This is the mail archive of the
gcc-patches@gcc.gnu.org
mailing list for the GCC project.
Re: PATCH: Add SSE4.1 support
- From: Jan Hubicka <hubicka at ucw dot cz>
- To: "H. J. Lu" <hjl at lucon dot org>
- Cc: gcc-patches at gcc dot gnu dot org
- Date: Wed, 18 Apr 2007 21:26:44 +0200
- Subject: Re: PATCH: Add SSE4.1 support
- References: <20070418160052.GA10054@lucon.org>
>
> 1. Some SSE4.1 instructions will take the fixed xmm0 as the 3rd arg.
> Register allocator has to know not to put xmm0 in the 1st/2nd args for
> those instructions. I added 2 register classes, XMM0REG for xmm0 and
> XMMN_REGS for xmm1-15. But I didn't change regclass_map to make xmm0
> as XMM0REG and xmm1-15 as XMMN_REGS. Will it be a problem?
Well, since the xmm0 is completely symmetric to all other xmms from
reload POV, I would expect it does not make difference, but since
reg_class is defined as smallest class, I would preffer to change it.
Or does somethign break?
>
> 2. SSE4.1 has new instructions to extact an SI/DI value from an XMM
> register and put it in an SI/DI register/memory, pextrd/pextrq. SSE4.1
> intrinsic may generate:
>
> (insn:HI 9 8 22 2 (set (reg:SI 0 ax [62])
> (vec_select:SI (reg:V4SI 21 xmm0 [ i ])
> (parallel [
> (const_int 0 [0x0])
> ]))) 1160 {*sse4_1_pextrd} (nil)
> (nil))
>
> and optimizer will turn it into
>
> (insn 28 8 22 2 (set (reg:SI 0 ax [62])

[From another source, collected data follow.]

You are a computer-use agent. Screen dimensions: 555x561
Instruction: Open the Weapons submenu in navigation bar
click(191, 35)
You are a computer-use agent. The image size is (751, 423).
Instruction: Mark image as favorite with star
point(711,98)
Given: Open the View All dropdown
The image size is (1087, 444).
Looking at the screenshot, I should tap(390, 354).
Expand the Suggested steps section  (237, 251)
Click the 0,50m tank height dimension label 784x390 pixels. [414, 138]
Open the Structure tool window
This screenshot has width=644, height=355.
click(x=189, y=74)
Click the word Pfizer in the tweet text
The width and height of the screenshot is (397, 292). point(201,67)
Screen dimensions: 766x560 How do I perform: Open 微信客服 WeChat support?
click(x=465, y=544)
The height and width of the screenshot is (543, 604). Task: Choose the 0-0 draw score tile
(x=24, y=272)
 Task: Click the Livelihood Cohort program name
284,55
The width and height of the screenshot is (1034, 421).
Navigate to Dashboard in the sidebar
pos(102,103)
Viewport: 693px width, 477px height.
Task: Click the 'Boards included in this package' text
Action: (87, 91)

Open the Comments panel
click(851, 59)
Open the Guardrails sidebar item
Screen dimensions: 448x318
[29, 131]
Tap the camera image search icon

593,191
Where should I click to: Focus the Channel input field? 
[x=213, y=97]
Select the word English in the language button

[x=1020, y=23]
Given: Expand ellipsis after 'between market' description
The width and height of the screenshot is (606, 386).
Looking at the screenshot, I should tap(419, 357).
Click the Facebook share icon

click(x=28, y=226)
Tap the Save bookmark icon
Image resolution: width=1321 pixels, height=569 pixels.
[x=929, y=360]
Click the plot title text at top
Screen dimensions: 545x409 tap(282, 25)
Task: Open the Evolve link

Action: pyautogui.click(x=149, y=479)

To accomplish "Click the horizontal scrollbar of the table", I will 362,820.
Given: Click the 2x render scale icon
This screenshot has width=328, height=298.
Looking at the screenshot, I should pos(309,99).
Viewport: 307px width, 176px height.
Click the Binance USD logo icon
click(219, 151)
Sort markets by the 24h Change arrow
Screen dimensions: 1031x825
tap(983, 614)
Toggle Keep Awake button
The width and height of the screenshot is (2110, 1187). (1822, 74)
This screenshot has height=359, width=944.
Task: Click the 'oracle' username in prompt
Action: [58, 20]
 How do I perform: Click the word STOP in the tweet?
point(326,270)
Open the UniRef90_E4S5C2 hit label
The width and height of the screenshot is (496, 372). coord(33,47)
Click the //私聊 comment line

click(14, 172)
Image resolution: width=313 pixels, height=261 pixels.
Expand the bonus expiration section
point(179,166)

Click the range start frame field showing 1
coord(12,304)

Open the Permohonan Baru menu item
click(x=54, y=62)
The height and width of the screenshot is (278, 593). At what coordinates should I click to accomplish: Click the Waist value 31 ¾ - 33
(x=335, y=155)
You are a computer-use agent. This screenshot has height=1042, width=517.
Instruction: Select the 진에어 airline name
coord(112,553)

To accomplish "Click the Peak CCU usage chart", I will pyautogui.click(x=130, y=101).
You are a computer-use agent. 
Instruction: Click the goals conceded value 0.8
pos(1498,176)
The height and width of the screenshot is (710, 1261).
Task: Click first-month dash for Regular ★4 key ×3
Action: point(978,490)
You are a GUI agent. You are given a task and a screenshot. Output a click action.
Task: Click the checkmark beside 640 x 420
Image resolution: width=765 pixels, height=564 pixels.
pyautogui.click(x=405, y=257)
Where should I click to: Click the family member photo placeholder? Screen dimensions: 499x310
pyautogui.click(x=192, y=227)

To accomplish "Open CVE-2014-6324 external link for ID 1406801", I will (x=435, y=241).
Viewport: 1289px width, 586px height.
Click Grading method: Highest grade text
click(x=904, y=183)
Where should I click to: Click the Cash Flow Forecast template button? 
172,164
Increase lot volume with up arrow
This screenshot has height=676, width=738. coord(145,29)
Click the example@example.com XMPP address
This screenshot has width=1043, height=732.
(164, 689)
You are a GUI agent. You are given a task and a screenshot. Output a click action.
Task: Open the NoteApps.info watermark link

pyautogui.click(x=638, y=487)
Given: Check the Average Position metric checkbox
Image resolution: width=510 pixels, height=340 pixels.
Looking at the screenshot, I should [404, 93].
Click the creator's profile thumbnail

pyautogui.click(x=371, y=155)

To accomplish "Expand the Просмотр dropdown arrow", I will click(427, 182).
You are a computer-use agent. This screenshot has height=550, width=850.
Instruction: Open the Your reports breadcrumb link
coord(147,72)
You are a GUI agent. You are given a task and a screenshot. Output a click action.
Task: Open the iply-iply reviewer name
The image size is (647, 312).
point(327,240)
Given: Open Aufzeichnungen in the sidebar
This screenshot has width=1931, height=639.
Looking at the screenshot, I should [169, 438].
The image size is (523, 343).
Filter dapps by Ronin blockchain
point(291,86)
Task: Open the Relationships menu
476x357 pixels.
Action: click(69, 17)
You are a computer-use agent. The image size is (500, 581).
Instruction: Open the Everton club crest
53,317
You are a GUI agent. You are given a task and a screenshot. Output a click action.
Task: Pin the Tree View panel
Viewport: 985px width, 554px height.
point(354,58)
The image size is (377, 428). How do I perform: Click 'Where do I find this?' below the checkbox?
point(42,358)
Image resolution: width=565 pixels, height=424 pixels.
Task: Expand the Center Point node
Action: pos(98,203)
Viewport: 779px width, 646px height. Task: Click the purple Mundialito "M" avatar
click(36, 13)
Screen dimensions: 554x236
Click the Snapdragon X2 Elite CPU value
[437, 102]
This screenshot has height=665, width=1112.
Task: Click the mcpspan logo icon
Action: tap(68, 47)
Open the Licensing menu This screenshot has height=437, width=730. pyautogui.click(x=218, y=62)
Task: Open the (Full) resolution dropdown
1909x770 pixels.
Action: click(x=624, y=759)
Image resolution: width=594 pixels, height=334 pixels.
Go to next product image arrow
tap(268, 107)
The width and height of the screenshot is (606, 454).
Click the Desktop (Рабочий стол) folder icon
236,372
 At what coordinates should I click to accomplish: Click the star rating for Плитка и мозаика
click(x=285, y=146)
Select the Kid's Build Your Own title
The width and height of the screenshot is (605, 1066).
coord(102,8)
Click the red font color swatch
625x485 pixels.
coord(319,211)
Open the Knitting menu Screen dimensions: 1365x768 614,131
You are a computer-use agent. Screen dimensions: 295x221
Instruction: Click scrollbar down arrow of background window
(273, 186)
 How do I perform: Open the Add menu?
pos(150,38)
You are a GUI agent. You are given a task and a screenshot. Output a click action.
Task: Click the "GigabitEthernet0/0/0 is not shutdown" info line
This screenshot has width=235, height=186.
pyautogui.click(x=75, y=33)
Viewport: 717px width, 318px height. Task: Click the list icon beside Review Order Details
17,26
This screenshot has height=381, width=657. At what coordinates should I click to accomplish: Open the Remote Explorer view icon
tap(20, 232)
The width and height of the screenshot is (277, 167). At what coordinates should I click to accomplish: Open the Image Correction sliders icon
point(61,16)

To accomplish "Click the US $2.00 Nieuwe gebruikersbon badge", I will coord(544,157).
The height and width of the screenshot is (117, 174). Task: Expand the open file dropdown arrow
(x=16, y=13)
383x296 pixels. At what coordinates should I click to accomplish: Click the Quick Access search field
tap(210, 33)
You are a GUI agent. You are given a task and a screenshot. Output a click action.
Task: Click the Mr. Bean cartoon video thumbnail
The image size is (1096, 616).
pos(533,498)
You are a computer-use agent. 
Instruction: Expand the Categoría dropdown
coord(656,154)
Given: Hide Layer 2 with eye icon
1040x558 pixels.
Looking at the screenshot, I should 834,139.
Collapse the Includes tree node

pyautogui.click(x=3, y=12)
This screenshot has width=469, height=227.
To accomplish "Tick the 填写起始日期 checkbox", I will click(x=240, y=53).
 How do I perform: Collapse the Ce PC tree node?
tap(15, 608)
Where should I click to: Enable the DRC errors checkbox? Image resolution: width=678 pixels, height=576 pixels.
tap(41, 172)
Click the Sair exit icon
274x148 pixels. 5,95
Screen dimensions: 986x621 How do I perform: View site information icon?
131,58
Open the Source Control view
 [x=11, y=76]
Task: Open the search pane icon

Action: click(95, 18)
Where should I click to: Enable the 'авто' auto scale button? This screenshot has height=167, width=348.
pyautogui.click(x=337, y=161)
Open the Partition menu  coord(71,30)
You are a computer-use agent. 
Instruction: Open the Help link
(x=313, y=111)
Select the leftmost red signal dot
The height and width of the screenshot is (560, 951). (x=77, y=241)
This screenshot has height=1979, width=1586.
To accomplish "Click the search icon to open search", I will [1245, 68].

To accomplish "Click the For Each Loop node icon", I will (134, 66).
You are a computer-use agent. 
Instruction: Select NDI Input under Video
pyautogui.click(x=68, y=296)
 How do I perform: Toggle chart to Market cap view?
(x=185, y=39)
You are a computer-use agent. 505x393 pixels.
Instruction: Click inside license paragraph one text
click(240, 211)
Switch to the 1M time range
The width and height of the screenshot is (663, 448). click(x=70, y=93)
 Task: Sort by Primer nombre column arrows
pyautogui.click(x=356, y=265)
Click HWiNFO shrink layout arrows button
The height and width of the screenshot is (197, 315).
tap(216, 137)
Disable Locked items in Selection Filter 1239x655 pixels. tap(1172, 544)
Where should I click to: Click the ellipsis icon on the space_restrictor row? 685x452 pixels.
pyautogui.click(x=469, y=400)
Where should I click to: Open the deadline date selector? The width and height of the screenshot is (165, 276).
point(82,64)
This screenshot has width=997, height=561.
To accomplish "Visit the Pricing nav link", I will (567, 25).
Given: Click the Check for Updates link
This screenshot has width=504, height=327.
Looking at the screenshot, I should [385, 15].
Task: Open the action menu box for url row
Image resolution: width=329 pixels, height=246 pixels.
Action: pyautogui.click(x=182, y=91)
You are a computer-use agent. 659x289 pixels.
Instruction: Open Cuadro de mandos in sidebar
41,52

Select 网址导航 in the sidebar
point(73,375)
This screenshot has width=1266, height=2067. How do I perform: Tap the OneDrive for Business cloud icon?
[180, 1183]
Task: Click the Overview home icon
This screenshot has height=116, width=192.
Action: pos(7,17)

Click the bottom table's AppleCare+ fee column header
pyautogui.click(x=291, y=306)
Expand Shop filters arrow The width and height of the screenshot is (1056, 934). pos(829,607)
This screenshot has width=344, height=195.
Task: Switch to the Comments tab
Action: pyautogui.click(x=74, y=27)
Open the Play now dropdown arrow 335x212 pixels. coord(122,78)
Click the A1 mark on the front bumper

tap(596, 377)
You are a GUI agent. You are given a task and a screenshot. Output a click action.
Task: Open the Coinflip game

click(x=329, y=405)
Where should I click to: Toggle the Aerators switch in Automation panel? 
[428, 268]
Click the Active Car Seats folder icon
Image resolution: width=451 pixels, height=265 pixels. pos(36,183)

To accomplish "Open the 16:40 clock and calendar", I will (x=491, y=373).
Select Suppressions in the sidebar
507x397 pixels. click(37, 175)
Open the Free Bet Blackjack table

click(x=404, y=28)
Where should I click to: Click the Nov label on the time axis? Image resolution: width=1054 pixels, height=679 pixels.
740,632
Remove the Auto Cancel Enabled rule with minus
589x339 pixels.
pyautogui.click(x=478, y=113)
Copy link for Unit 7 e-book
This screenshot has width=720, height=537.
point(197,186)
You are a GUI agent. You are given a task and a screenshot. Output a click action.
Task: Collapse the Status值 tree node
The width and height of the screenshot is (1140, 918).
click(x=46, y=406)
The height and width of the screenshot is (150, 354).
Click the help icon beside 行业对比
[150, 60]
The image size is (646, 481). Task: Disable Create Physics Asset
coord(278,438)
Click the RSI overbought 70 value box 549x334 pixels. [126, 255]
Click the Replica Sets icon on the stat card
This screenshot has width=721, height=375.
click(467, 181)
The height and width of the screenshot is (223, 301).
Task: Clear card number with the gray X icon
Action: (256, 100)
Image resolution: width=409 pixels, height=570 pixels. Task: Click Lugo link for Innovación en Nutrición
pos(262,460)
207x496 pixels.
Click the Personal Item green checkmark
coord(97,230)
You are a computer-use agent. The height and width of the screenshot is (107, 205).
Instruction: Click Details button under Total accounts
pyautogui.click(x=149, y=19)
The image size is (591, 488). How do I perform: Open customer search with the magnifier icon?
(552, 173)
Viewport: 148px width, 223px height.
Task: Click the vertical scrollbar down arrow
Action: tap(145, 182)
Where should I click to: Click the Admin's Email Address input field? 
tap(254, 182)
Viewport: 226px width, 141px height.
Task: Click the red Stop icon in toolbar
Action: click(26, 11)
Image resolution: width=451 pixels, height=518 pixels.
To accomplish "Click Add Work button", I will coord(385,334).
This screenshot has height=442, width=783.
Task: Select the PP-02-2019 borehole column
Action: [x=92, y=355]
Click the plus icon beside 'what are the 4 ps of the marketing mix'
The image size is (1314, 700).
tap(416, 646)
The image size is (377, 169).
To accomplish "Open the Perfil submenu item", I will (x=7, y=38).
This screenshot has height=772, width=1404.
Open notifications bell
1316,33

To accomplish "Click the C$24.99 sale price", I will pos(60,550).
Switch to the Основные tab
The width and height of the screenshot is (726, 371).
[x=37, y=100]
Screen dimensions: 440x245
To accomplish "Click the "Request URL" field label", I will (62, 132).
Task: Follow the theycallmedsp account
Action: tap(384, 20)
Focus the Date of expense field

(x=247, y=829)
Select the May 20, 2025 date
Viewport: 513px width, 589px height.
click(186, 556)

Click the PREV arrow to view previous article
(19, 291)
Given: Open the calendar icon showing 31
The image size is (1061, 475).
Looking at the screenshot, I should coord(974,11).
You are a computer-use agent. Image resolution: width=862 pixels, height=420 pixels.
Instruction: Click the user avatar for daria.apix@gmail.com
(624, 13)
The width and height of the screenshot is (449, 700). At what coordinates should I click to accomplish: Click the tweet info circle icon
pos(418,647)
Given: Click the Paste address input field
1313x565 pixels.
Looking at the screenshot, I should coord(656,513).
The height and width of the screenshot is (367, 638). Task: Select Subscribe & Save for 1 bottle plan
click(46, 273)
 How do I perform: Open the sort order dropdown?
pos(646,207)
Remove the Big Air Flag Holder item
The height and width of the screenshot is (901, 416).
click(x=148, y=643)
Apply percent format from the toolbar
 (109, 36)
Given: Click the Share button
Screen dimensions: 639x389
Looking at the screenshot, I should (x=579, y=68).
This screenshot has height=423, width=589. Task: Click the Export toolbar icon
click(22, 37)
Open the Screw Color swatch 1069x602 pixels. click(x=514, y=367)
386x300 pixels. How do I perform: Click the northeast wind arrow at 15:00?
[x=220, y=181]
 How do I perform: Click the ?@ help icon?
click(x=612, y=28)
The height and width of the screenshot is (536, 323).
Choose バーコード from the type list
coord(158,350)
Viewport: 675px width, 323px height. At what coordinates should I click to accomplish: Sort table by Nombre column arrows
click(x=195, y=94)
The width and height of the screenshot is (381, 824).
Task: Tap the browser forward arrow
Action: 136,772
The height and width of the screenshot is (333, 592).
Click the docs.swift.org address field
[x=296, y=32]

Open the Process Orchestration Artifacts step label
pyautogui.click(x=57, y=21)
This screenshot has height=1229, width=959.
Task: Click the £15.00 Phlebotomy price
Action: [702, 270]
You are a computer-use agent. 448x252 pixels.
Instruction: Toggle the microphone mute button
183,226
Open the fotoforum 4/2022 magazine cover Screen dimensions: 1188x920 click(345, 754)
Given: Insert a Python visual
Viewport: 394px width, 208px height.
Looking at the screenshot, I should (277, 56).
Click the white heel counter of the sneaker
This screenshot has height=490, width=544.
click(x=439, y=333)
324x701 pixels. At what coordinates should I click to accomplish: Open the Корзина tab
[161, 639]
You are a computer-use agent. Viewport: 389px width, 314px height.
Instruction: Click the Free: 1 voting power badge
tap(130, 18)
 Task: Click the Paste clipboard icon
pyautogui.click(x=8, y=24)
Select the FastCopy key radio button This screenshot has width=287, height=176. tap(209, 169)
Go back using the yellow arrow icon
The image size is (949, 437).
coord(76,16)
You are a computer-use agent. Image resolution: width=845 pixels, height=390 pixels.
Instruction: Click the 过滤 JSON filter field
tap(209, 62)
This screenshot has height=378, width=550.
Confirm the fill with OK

> (reg:SI 21 xmm0)) 40 {*movsi_1} (nil)
> (nil))
We probably don't need named sse4_1_pextr patterns at all. If they are
just new method to encode XMMreg->integer reg move, I would simply keep
them so.
What is the difference from the regular inter unit move? Is the new instruction
faster or something?
>
> But *movsi_1 won't allow move from xmm0 to ax if inter-unit moves are
> disabled. *movdi_1_rex64 has the same issue. I added pextrd/pextrq
> support to *movsi_1/*movdi_1_rex64. They are enabled when inter-unit
> moves are disabled.
This seems sane.
>
> 3. I introduced new constraints:
>
> a. Y0: For XMM0REG.
> b. Yn: For XMMN_REGS.
> c. Y4: For any SSE register, when SSE4.1 is enabled and
> inter-unit moves are disabled.
>
> to deal those issues.
>
> 4. Also I had to rewrite the umaxv8hi3 pattern in order to generate
> SSE4.1 instruction, pmaxud. As the result, it is no longer available
> for SSE2.
>
> I will submit a patch for the SSE4.1 intrinsic testsuite later.
>
> SSE4.2 support will come later.
I will check the patch shortly,
thanks
Honza